My seven-year old daughter’s teacher says:

“She can do great work, but is often too slow to get started. She needs to be 100% sure she is doing the right thing first. She double and triple checks – by which time, the rest of the class is well underway.”

My four year-old son’s teacher says:

“He can be too impulsive. He often starts a task when I’m only half way through giving instructions. He gets overexcited and often doesn’t consider or plan what needs to be done first.”

When it comes to writing at work, which one of my two children are you more like? Do you worry too much about getting it perfect – sometimes to the point where you can’t get started? Or do you dive straight in and focus more on getting it done than getting it right?

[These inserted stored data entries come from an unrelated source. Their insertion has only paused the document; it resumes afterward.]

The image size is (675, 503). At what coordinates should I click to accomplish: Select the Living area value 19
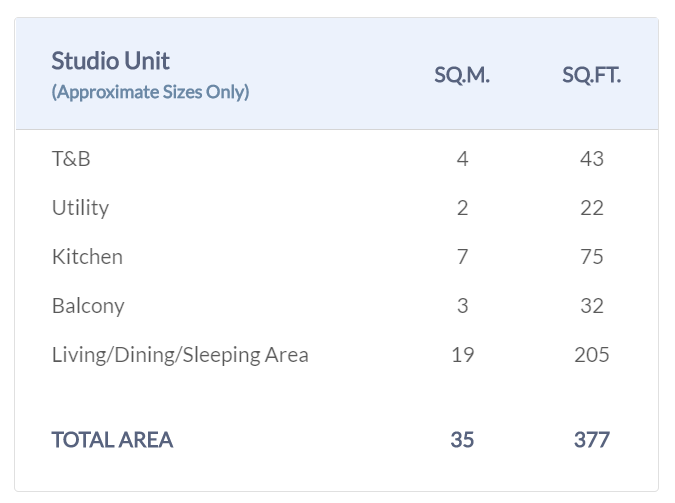point(462,355)
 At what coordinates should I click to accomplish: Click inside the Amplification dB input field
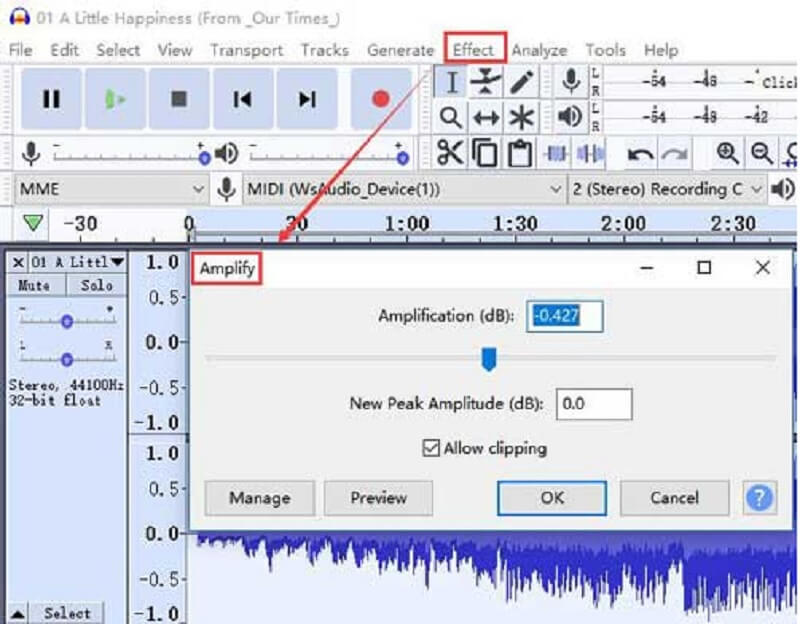tap(563, 315)
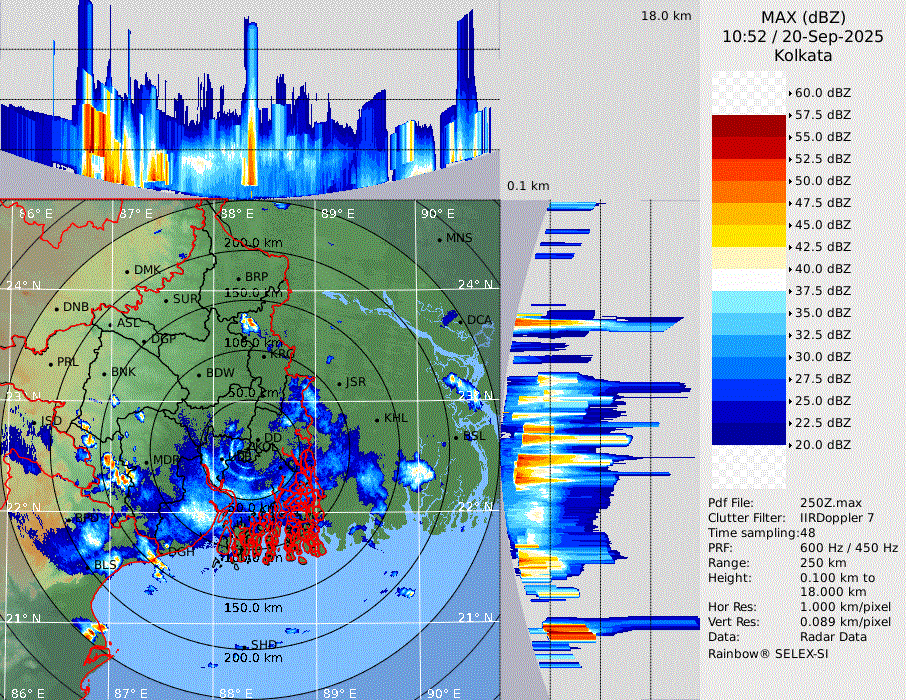The image size is (906, 700).
Task: Click the 60.0 dBZ legend label
Action: tap(822, 92)

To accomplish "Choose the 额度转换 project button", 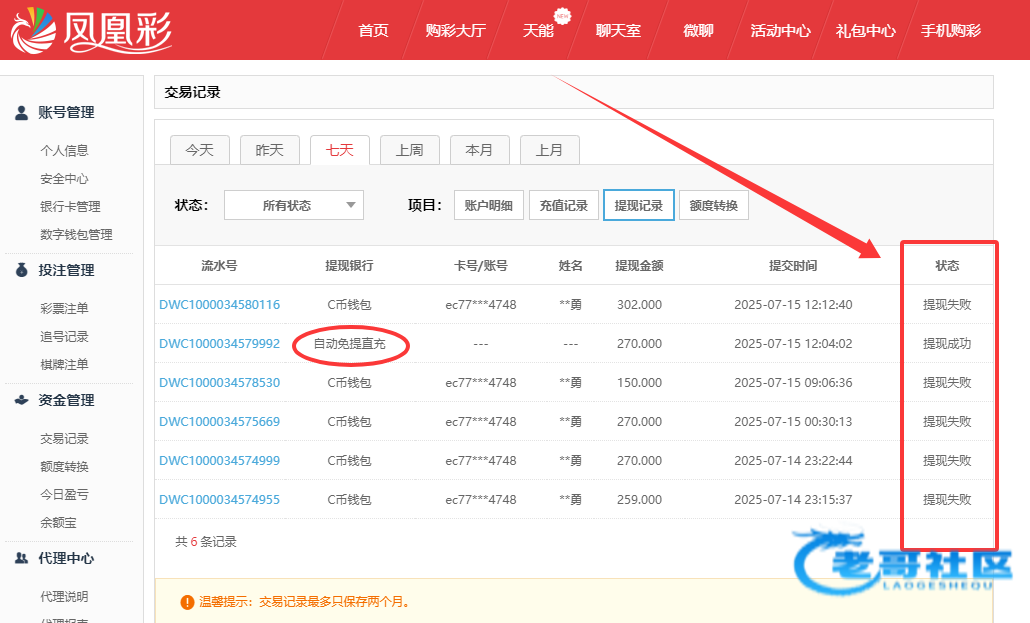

And what’s the better approach anyway?

Well, as you will have guessed, for best results you need to incorporate both writing personalities.

What matters most is your timing. Different writing personalities are best at different points in the writing process. We cover this concept in our one-day business writing workshop. It’s known as the “Four Stages of Writing”.

The four stages of writing

Stage 1: Planning

This is where you gather your thoughts. You do your research and make a list of subject areas you need to cover. Being thoughtful and considered now will save you time later.  Planning also helps you tackle the next three phases with more confidence.

Stage 2: Drafting

This is where you get all your thoughts down on paper. Be impulsive. Let your energy and passion take over. Don’t worry about getting things exactly right. And don’t edit as you go – or you might inhibit your creativity. Just write.

Stage 3: Editing

Now read over your work. (Best if you can leave your draft for a while.) Your aim is to improve and fine-tune all the way through. Ask yourself these important questions:

  • Have I got to the point quickly?
  • Is my writing clear?
  • Is my writing concise, and have I removed any unnecessary words, jargon or cliches?
  • Have I kept my audience involved and relevant?

Stage 4: Proofing

Proofing is about precision. It’s where you check everything. Carefully. Don’t simply rely on your spell-checker. And don’t rely on other people. It’s your name and your professional image at stake. Learn how to proofread with greater certainty.

A balanced approach is best

It’s fine to approach a writing task with caution. Like my daughter, do your research first and be sure you understand exactly what your audience wants.

But don’t plan so much that you can’t start writing (otherwise known as procrastination). Recognise when it’s time to just write. Like my son, be impulsive, get overexcited – and don’t worry about getting it exactly right. That comes later.